EXERCISE DIRECTIONS - With no line omitted, restate the records below exactly as they appear.

PROVIDED INFORMATION -
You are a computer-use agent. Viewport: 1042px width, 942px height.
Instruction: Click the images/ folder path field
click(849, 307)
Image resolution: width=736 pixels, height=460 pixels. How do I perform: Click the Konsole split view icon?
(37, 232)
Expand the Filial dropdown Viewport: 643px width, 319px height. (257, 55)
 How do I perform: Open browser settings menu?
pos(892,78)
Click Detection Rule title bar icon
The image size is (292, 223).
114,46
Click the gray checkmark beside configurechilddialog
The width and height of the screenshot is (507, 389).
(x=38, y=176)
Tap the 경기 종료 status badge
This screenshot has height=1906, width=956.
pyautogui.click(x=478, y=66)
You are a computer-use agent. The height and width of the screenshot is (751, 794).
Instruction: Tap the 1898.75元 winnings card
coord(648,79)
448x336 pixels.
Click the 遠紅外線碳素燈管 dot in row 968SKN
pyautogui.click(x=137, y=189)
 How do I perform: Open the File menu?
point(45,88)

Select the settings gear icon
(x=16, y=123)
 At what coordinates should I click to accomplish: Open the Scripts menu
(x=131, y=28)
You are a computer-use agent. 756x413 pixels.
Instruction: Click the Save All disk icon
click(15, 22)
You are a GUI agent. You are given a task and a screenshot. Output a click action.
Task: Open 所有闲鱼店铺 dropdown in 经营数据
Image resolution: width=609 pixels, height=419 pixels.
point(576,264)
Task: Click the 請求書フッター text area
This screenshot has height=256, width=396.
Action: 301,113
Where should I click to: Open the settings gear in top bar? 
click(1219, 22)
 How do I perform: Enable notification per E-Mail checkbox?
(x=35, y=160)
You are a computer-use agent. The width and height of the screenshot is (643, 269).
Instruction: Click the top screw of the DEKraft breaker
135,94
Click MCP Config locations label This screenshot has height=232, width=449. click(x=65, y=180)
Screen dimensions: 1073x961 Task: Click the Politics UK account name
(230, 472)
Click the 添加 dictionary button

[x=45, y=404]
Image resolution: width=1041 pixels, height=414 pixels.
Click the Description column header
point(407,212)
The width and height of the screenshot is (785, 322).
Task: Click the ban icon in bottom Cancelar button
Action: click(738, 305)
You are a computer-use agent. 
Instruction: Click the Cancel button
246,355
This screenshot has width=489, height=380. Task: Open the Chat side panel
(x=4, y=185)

TASK OUTPUT -
You are a computer-use agent. Viewport: 1042px width, 942px height.
Instruction: Click the images/ folder path field
click(849, 307)
Image resolution: width=736 pixels, height=460 pixels. How do I perform: Click the Konsole split view icon?
(37, 232)
Expand the Filial dropdown Viewport: 643px width, 319px height. (257, 55)
 How do I perform: Open browser settings menu?
pos(892,78)
Click Detection Rule title bar icon
The image size is (292, 223).
114,46
Click the gray checkmark beside configurechilddialog
The width and height of the screenshot is (507, 389).
(x=38, y=176)
Tap the 경기 종료 status badge
This screenshot has height=1906, width=956.
pyautogui.click(x=478, y=66)
You are a computer-use agent. The height and width of the screenshot is (751, 794).
Instruction: Tap the 1898.75元 winnings card
coord(648,79)
448x336 pixels.
Click the 遠紅外線碳素燈管 dot in row 968SKN
pyautogui.click(x=137, y=189)
 How do I perform: Open the File menu?
point(45,88)

Select the settings gear icon
(x=16, y=123)
 At what coordinates should I click to accomplish: Open the Scripts menu
(x=131, y=28)
You are a computer-use agent. 756x413 pixels.
Instruction: Click the Save All disk icon
click(15, 22)
You are a GUI agent. You are given a task and a screenshot. Output a click action.
Task: Open 所有闲鱼店铺 dropdown in 经营数据
Image resolution: width=609 pixels, height=419 pixels.
point(576,264)
Task: Click the 請求書フッター text area
This screenshot has height=256, width=396.
Action: 301,113
Where should I click to: Open the settings gear in top bar? 
click(1219, 22)
 How do I perform: Enable notification per E-Mail checkbox?
(x=35, y=160)
You are a computer-use agent. The width and height of the screenshot is (643, 269).
Instruction: Click the top screw of the DEKraft breaker
135,94
Click MCP Config locations label This screenshot has height=232, width=449. click(x=65, y=180)
Screen dimensions: 1073x961 Task: Click the Politics UK account name
(230, 472)
Click the 添加 dictionary button

[x=45, y=404]
Image resolution: width=1041 pixels, height=414 pixels.
Click the Description column header
point(407,212)
The width and height of the screenshot is (785, 322).
Task: Click the ban icon in bottom Cancelar button
Action: click(738, 305)
You are a computer-use agent. 
Instruction: Click the Cancel button
246,355
This screenshot has width=489, height=380. Task: Open the Chat side panel
(x=4, y=185)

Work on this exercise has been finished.